| Stored data |
▬▬▬

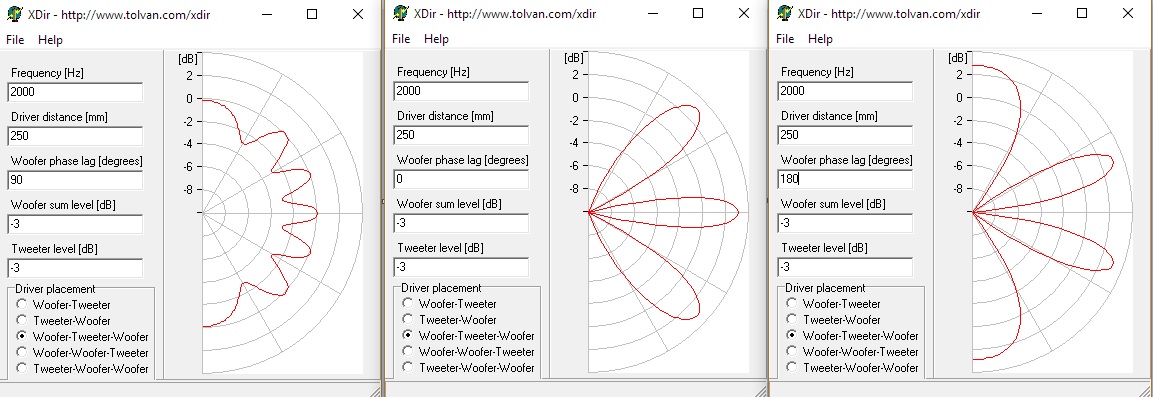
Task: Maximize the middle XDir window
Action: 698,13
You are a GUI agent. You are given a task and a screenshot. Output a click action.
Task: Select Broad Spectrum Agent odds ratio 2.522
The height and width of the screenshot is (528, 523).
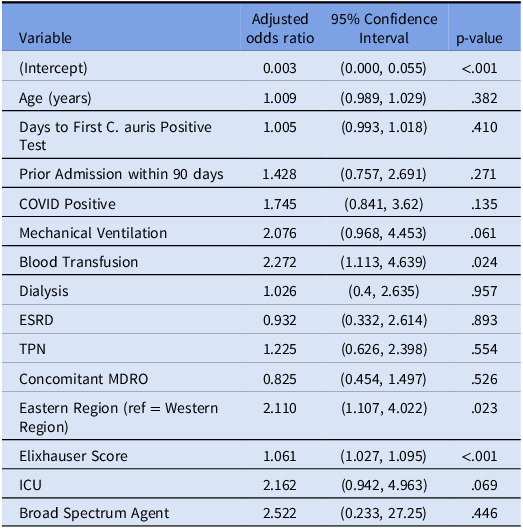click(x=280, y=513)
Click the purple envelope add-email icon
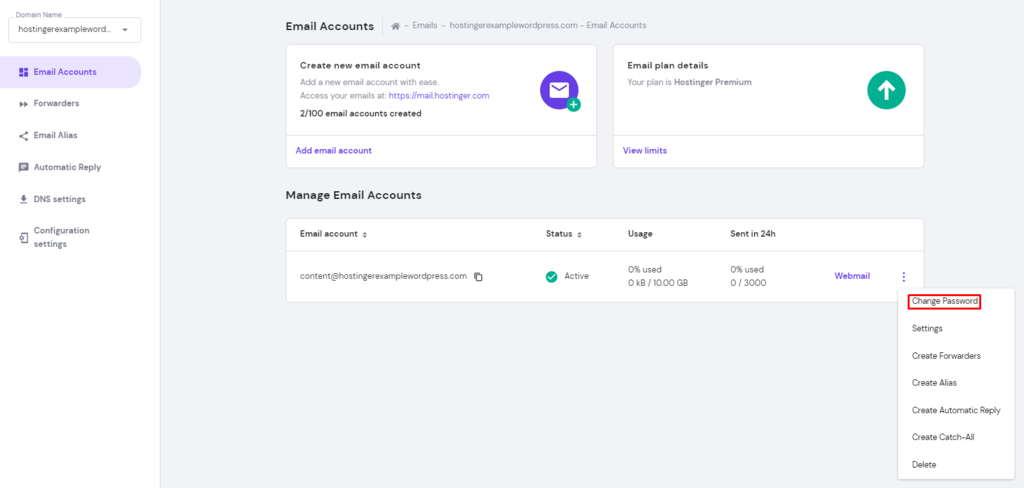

▬▬▬

| Exercise aim |
Your copy must hold exactly the lines from the one with "You are a GUI" to the end of the records above, both included, and no pictures.

| Response |
You are a GUI agent. You are given a task and a screenshot. Output a click action.
Task: Select Broad Spectrum Agent odds ratio 2.522
The height and width of the screenshot is (528, 523).
click(x=280, y=513)
Click the purple envelope add-email icon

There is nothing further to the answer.